START DATA SECTION
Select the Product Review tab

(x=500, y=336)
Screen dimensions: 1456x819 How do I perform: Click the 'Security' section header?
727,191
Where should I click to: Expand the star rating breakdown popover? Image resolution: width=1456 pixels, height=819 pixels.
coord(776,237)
END DATA SECTION
START DATA SECTION
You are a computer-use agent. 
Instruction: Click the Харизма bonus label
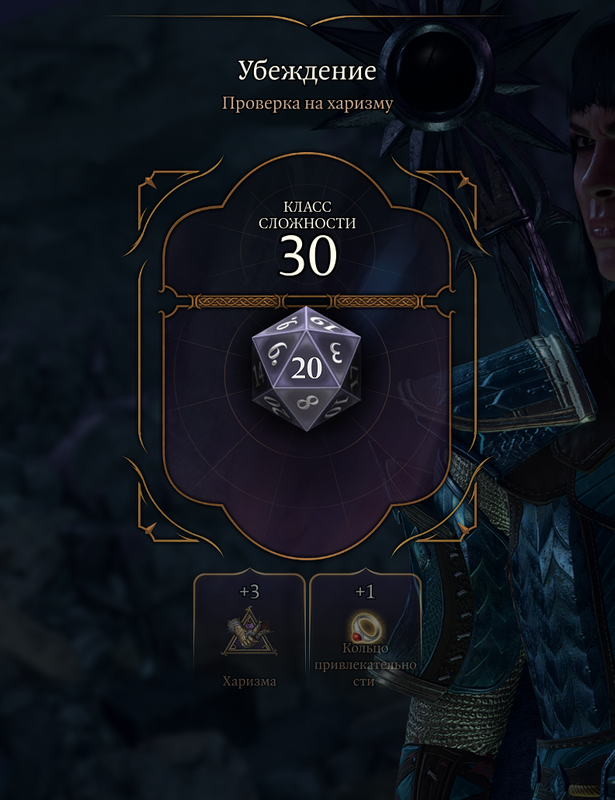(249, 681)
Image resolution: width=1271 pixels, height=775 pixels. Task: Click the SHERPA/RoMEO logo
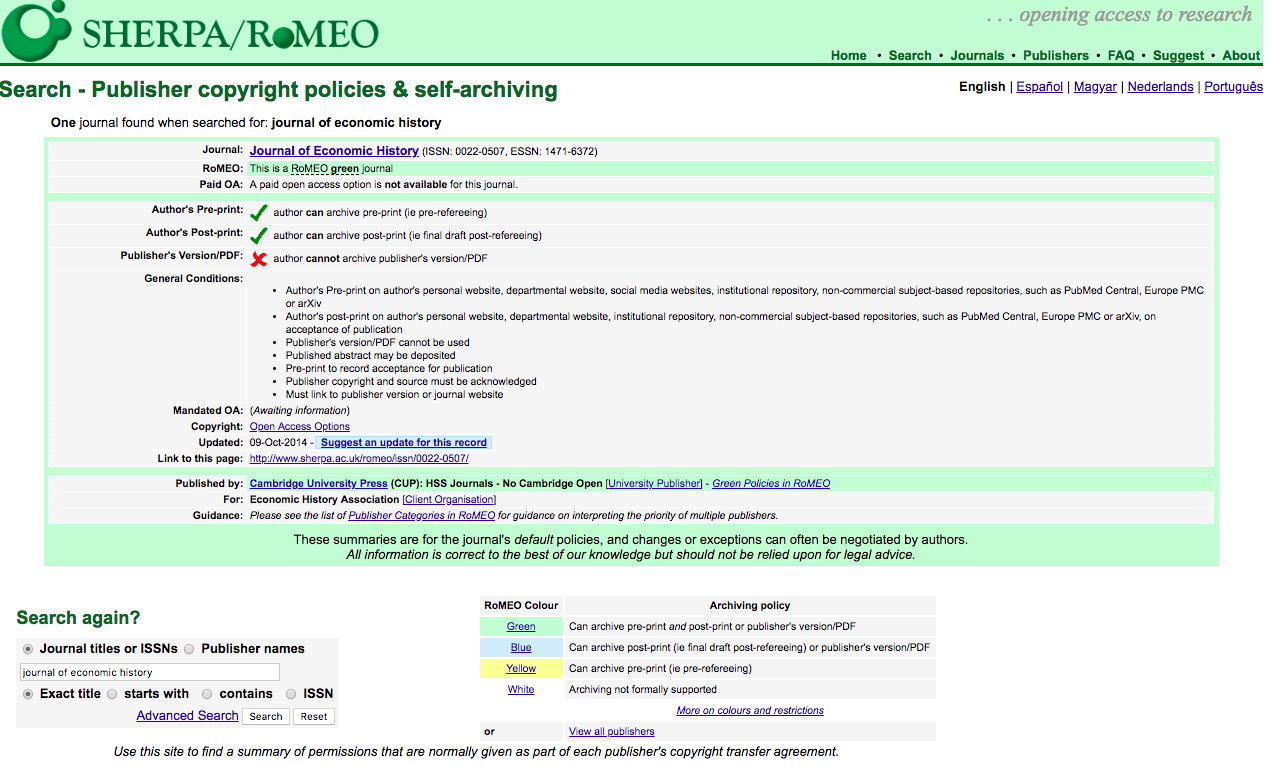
END DATA SECTION
Set down word for word the lines above from the one with "You are a computer-use agent." up to and including the one with "Image resolution: width=1271". Omit every picture.

You are a computer-use agent. 
Instruction: Click the Харизма bonus label
(249, 681)
Image resolution: width=1271 pixels, height=775 pixels. Task: Click the SHERPA/RoMEO logo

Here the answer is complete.